The biggest problem I see with the Mesh is that a hop basically jumps around from computer to computer looking for a way back home. That is a lot of jumping. Then you have the fact that one in how ever many is the AP for how many different OLPCs. Not that the under powered little guy couldn't server as a router, but after a few hundred or more decide to route through him, he gets pretty busy. In which case, I would hate to be the rich kid on the block with Internet Access.
Oh well.
The Mongolians have had a painful lesson on mesh networking according to the OLPC current events webpage. Broadcast storms in the overly dense mesh environment along with excessive mDNS broadcast traffic seem to have crippled the Gobi desert experiment. Here’s an excerpt:
We have painfully discovered the limitations of the mesh and current collaborative software in Mongolia, where the convolution of the number of laptops with bugs #5335 (more mDNS traffic than expected) and #5007 (mesh repeats multicast too much) make the perfect storm, which prevents anybody from using the network.
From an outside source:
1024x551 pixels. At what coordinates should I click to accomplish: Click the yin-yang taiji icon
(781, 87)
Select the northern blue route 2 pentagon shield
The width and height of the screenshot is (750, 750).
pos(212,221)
We will continue to improve the mesh performance, but clear guidelines are needed as to what network infrastructure to deploy under what conditions. Once a certain density of students is exceeded, a wired backbone and conventional access points will be required.
The limitations of mesh topology are well known in the wireless engineering community and I’ve raised the issue and pointed out the limitations last September. Each mesh hop you add increases the propagation delay as well as multiply the radio traffic and congestion. Performance on a mesh network is fundamentally many times slower than a non-mesh network and when the density gets high enough, the system simply breaks down.
When on a tight budget, I had always recommended the usage of a cheap $60 router running open source DD-WRT would have sufficed and you get a free router with it which you need for IP sharing anyways. The addition of a high-powered antenna would allow the access point to hear distant signals from faint clients and it will amplify the broadcast signal. A simple in-door $26 9 dBi antenna placed up high can easily cover a small school. A $60 12 dBi outdoor antenna positioned on the roof would easily cover an entire campus. If you put two centralized Access Points and large antennas on channel 1 and 11 (avoid adjacent channels because of channel bleeding) in the 2.4 GHz spectrum, you can load balance and have redundancy if one set of AP/antenna fails.
My fellow blogger and teacher Chris Dawson feels that the ability to do peer-to-peer collaboration with or without an Access Point has great potential. But peer-to-peer wireless collaboration could have been done with regular ad hoc networking technology without the expense or problems of a full 802.11s mesh implementation.
The inclusion of full 802.11s stack has been challenging. The need for a radio system that stays on and continues to forward packets even while the laptop is off added unnecessary expenditure to the OLPC XO and it unnecessarily drains the laptop batteries. When you multiply this expense and complexity across all the clients and realize that the wireless access point comes free with the router, it becomes clear that this may not have been the best design decision.